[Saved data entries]
________________________________________

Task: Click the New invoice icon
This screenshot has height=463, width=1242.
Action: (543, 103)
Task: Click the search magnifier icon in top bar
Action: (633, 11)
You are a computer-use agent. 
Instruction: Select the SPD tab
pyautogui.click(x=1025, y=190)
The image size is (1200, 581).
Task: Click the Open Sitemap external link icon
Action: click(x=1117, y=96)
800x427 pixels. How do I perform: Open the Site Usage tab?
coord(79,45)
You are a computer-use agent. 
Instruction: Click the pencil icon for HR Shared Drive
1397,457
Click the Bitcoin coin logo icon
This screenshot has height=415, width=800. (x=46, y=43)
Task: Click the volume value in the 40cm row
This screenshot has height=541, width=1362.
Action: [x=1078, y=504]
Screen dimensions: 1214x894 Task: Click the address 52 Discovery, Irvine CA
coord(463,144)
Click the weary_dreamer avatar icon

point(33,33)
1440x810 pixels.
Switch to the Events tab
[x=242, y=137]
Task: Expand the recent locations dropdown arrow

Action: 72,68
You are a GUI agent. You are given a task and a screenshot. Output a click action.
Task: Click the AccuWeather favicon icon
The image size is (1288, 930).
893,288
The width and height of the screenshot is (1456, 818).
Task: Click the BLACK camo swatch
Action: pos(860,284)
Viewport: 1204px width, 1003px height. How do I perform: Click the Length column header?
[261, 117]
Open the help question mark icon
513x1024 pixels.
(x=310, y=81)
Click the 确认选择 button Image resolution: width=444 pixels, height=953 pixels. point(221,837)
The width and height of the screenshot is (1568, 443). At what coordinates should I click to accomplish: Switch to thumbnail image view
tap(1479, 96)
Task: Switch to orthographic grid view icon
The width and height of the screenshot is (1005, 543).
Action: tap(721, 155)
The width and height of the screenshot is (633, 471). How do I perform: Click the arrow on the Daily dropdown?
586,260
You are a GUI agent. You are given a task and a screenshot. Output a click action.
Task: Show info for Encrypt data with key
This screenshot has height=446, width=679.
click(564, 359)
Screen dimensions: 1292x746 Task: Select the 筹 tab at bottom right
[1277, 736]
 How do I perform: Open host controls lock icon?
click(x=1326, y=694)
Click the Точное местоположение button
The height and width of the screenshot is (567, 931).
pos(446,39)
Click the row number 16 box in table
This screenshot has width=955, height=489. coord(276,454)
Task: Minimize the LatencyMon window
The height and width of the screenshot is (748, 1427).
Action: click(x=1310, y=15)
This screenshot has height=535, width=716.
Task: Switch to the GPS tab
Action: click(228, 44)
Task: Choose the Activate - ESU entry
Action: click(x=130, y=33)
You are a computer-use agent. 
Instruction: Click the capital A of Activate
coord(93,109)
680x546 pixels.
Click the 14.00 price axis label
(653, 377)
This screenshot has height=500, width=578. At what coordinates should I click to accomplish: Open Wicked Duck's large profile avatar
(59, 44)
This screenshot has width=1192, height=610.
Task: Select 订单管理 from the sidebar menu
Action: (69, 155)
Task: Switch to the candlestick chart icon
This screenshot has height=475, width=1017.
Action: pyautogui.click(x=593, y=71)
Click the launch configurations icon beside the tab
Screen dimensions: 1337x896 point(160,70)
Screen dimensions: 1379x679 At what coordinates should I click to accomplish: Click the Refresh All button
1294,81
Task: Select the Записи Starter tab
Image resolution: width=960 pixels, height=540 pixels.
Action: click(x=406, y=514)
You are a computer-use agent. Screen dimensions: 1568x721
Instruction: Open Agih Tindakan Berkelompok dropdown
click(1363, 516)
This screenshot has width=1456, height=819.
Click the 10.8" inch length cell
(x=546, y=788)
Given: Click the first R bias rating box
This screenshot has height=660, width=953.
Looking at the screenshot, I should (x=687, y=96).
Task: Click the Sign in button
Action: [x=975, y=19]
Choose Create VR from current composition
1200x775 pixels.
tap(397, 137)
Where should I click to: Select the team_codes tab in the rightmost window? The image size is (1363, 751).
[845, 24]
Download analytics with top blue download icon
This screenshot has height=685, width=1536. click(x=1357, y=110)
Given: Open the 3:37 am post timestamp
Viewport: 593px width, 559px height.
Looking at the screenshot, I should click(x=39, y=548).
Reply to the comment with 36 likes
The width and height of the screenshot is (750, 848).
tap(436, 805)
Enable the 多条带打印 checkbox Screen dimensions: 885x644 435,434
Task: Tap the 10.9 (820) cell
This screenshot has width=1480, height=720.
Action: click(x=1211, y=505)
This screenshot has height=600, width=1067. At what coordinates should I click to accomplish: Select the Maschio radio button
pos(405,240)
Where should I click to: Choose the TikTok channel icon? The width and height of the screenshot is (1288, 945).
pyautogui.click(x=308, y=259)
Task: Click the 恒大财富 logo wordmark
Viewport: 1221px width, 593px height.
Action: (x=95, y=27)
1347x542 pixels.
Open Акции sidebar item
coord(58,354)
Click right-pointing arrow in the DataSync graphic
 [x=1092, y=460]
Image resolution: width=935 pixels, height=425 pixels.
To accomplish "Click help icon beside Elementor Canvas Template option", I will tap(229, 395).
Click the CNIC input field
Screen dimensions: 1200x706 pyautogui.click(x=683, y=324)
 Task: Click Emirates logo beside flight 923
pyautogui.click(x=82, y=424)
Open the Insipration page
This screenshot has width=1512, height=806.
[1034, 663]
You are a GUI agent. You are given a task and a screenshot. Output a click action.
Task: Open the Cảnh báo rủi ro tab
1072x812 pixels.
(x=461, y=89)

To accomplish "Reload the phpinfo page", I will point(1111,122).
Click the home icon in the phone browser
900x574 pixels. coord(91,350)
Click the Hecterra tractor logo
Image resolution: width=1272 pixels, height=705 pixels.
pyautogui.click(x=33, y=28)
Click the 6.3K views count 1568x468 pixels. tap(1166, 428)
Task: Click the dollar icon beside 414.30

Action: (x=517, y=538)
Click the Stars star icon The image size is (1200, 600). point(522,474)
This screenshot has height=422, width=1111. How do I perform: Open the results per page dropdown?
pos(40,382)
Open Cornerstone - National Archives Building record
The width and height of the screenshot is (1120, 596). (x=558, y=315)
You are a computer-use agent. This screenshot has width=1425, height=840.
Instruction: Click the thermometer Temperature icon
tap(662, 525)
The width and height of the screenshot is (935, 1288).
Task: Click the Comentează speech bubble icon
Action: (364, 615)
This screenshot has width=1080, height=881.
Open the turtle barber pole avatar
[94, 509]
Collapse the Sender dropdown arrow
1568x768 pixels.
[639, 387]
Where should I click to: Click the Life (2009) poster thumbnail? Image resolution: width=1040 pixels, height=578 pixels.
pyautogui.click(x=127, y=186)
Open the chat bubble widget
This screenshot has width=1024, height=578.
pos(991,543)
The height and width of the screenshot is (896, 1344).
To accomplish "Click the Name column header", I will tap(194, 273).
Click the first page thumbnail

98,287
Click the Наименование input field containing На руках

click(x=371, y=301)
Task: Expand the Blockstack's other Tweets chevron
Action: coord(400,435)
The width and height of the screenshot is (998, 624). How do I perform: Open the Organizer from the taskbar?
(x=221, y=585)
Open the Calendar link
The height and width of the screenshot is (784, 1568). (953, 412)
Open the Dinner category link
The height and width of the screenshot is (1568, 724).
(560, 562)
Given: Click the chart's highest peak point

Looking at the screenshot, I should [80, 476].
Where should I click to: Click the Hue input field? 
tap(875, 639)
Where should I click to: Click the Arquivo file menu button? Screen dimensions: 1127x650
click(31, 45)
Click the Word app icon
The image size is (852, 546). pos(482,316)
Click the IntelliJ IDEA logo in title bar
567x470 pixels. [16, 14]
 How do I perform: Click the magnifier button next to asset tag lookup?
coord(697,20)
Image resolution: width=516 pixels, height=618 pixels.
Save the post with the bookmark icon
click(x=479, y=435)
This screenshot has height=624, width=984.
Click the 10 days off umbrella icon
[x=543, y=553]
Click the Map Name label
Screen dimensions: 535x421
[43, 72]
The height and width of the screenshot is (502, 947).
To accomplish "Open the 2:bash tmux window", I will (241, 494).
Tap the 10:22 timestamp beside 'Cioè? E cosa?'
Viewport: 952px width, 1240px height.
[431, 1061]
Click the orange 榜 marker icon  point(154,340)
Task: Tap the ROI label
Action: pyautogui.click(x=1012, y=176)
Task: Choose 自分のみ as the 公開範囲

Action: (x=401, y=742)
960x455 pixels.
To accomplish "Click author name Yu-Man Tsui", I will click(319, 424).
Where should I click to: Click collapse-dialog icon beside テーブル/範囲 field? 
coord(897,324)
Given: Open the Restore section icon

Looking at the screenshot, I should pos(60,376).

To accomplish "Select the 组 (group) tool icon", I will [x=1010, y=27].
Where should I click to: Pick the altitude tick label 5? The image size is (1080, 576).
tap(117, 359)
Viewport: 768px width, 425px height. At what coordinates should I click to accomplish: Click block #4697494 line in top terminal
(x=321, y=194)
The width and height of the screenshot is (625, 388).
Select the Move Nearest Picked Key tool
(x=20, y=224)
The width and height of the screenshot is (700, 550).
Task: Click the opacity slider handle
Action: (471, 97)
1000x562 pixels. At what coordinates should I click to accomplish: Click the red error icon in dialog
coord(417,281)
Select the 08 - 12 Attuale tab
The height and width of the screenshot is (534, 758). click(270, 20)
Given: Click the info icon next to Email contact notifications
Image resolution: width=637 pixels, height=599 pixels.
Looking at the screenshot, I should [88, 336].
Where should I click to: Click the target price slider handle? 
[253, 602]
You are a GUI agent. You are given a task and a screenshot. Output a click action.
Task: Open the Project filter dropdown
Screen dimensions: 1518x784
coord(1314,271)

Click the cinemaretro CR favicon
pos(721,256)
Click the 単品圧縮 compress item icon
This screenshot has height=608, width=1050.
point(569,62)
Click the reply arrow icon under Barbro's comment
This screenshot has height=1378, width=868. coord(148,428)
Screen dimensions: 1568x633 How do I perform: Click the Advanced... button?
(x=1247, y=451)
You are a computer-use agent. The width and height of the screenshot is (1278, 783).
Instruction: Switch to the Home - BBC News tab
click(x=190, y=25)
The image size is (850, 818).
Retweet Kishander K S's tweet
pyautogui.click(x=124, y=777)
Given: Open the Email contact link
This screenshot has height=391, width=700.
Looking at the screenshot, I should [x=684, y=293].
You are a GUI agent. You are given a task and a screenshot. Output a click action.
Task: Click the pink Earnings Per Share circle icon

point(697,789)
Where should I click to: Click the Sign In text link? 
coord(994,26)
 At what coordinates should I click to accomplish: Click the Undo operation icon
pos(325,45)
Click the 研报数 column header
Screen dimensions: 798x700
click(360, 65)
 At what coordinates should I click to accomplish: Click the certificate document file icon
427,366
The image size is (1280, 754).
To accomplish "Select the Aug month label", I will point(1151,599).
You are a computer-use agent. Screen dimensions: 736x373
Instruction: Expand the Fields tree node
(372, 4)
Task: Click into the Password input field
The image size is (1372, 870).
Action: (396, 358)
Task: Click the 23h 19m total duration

________________________________________

▸ **YOUR ASSIGNMENT**: Looking at the data above, return every line from the one with "513x1024 pixels." down to the one with "Click the Точное местоположение button", exactly and inclusively.

▸ **ANSWER FOR THE TASK**:
513x1024 pixels.
(x=310, y=81)
Click the 确认选择 button Image resolution: width=444 pixels, height=953 pixels. point(221,837)
The width and height of the screenshot is (1568, 443). At what coordinates should I click to accomplish: Switch to thumbnail image view
tap(1479, 96)
Task: Switch to orthographic grid view icon
The width and height of the screenshot is (1005, 543).
Action: tap(721, 155)
The width and height of the screenshot is (633, 471). How do I perform: Click the arrow on the Daily dropdown?
586,260
You are a GUI agent. You are given a task and a screenshot. Output a click action.
Task: Show info for Encrypt data with key
This screenshot has height=446, width=679.
click(564, 359)
Screen dimensions: 1292x746 Task: Select the 筹 tab at bottom right
[1277, 736]
 How do I perform: Open host controls lock icon?
click(x=1326, y=694)
Click the Точное местоположение button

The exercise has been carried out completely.